My family read 4th Nephi the other night, where I noted the brief mention of pearls. Around 200 AD, following the abundant golden era of the Nephites, the people began to forget the Gospel of Jesus Christ and focus instead on materialism. Some were “lifted up in pride” and began wearing “costly apparel, and all manner of fine pearls. . . .” This hints at an established pearl harvesting business with extensive trade to bring these marine products into the heart of Nephite society. When I read that, I wondered if pearls were known to be important elements for the wealthy in ancient Mesoamerica.
After a few minutes on Google (that’s all the education anyone needs, right?), I found that pearls were used in ancient Mesoamerica. The Handbook to Life in the Ancient Maya World by Lynn V. Foster (Cambridge, Mass.: Oxford University Press US, 2005) tells us that pearls were among the items considered precious enough to be buried with wealthy Mayans (p. 10). When Cortes met Montezuma, the Aztec king was wearing a cloak and sandals that were “sprinkled with pearls and precious stones” (William Hickling Prescott, History of the Conquest of Mexico, A. and W. Galignani and Co., 1844, p. 47).
Thomas Francis Gordon in The History of Ancient Mexico: From the Foundation of that Empire to Its Destruction by the Spaniards (published by the author, 1832) provides a list of some of the gifts Cortes sent to Charles V, where we see pearls prominently and repeatedly mentioned (p. 342-343).
In fact, it turns out that the many varieties of pearls available in ancient Mexico — as in “all manner of fine pearls” — were of great interest to Cortes and the leaders of Europe. An article at CortezPearls.com explains:
It is fitting that Mexico’s most successful cultured pearl farm ever should be located in the Sea of Cortez. There in 1533, Hernan Cortez, the Spanish conquistador who 13 years earlier had defeated the Aztec nation and claimed Mexico for the Spanish Crown, launched the first of three pearl expeditions–the last, in 1536, led by Cortez himself.
The Spaniard wasn’t looking for the white pearls found by the ton off of Venezuela. Nor was he looking for the pretty pink conch pearls of the Caribbean. He was looking for a unique variety of dark gray pearl-many with purple, green and blue overtones-that he had often seen worn by the natives of Mexico.
Cortez had an inspired hunch that Mexico’s black pearls would add wide diversity to the then rather limited color spectrum of this gem. Most pearls were white, cream or yellow. Mexican pearls often boasted striking eggplant-purple, sky-blue and peacock-green colors in addition to the pewter-grey or jet-black varieties. Cortez gambled that shipments of black pearls would be just as welcome by his royal sponsors as shipments of white pearls.
__________________________________________________
◆ Written task:
Carry on the passage about pearls in ancient Mesoamerica from its final sentence. The listing after this point is not needed for any of the work.

◆ Data block:
__________________________________________________
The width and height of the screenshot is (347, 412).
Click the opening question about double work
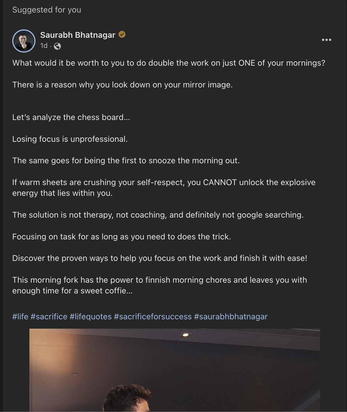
__________________________________________________
◆ Final result:
[new page] Black pearls have never been found in the quantities of white pearls. Nevertheless, for centuries Mexico was a prodigious supplier of this variety. Cortez, the first Westerner to hunt for black pearls with systematic determination, had two species of pearl oyster to choose from: the Pinctada mazatlanica (La Paz black-lipped pearl oyster) and the smaller but more colorful Ptenia sterna (Western Winged rainbow-lipped pearl oyster). Not only were these mollusks plentiful, they prolifically produced pearls, often as many as 14 out of every 100 shucked oysters.
Because of its oyster plentitude, Mexico was known for nearly four centuries as the world’s sole and then later primary source of black pearls-gradually giving way to Tahiti after 1850.
Further north, freshwater pearls were known among ancient Native Americans and many have been found in sites built by the ancient mound builders. See The Mound Builders of Ancient North America by E. Barrie Kavasch, p. 407.
Searching for pearls in ancient Mexico, Google initially led me to the fascinating writings of Zelia Nuttall (Zelia Maria Magdalena Nuttall, 1857-1933). Zelia was an American archaeologist and anthropologist who studied in Europe, managed to learn Nahuatl, and focused on pre-Columbian Mesoamerican manuscripts and the Aztecs and their predecessors. She was made wrote several acclaimed scholarly works, became an honorary assistant of Harvard’s Peabody Museum, and was named honorary professor of the National Museum of Mexico. Not bad in light of the obsidian ceiling for that age. I’ll have a few things to say about her writings in a subsequent post. Stay tuned, seerstone fans!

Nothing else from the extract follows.